*DIRECTIVE*:
Update the passage of the ERG discussion transcript that opens with the words containing "What Brandon was" and closes with "resources out there.", writing it out again with "self-study" in place of "self-education".

*DOCUMENT EXTRACT*:
————————
We have seven different events for Black Futures Month, all of those taking place during the actual work day, so it’s an important component of this inside to outside piece that I was saying. Let’s make sure that we’re making beyond the right case. We’re making the business case for this work as well internally and carving out spaces in our everyday work, even as important as the ACLU’s everyday work is, to be able to uplift the experience of the folks who are affiliated with our ERGs, so I think that’s a really important point to make here.

What Brandon was saying, I think was really resonating with some folks around how folks can get involved with ally-ship and accomplice-ship, I would even say, and I think elevating folks as the ERGs have done. I would also want to say that our AAPI, and that’s Asian-American Pacific Islander ERG, our AMEMSA ERG, which is Arab, Middle Eastern, Muslim South Asian community, so that’s AMEMSA. That may be a new acronym for folks.

All of those ERGs also created self-education spaces this summer, so again, doing that work themselves without asking Black folks to do that labor around anti-racism work, so really important point there. This is the job of allies. This is what an accomplice-ship looks like. You all hear me all the time, “Do your internal work first before you ask other folks to do it for you.” There’s a lot of resources out there.

So related to this, I wanted to kick to Whitney to see if Whitney wanted to talk a little bit about how we saw companies respond in all kinds of ways over the summer for the [inaudible 00:44:43] uprising for Black Lives. Some were inspiring and accompanied by some real change and then some were rather cringe-worthy. Whitney, especially in your full-time position outside of the ERG, I know that you do a lot of work with corporations. What were some things that you saw that worked? What didn’t work, and worst, what do you feel like caused harm?

WHITNEY BARNES: Yeah, just for a little bit of additional context, my team works with companies in the private sector to further the ACLU’s advocacy marketing communication goals and of course fundraising goals as our team sits in the development department. So we had a slew of interest from companies, especially over the summer, to donate to our racial justice work, and I believe the accountability work, and we really wanted to take pause and interrogate those donations and say, “Why are you donating to us?”
————————
*DATASET*:

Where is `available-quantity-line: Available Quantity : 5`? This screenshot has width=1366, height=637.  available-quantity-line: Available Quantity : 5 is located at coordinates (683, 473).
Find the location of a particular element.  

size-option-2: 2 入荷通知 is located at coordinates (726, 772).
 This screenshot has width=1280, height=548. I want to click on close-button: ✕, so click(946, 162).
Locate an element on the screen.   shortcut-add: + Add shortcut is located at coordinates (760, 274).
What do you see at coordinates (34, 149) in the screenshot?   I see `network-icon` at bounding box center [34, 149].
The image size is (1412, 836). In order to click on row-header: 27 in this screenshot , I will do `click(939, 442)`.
————————
*REPLY TO THE EXERCISE*:
What Brandon was saying, I think was really resonating with some folks around how folks can get involved with ally-ship and accomplice-ship, I would even say, and I think elevating folks as the ERGs have done. I would also want to say that our AAPI, and that’s Asian-American Pacific Islander ERG, our AMEMSA ERG, which is Arab, Middle Eastern, Muslim South Asian community, so that’s AMEMSA. That may be a new acronym for folks.

All of those ERGs also created self-study spaces this summer, so again, doing that work themselves without asking Black folks to do that labor around anti-racism work, so really important point there. This is the job of allies. This is what an accomplice-ship looks like. You all hear me all the time, “Do your internal work first before you ask other folks to do it for you.” There’s a lot of resources out there.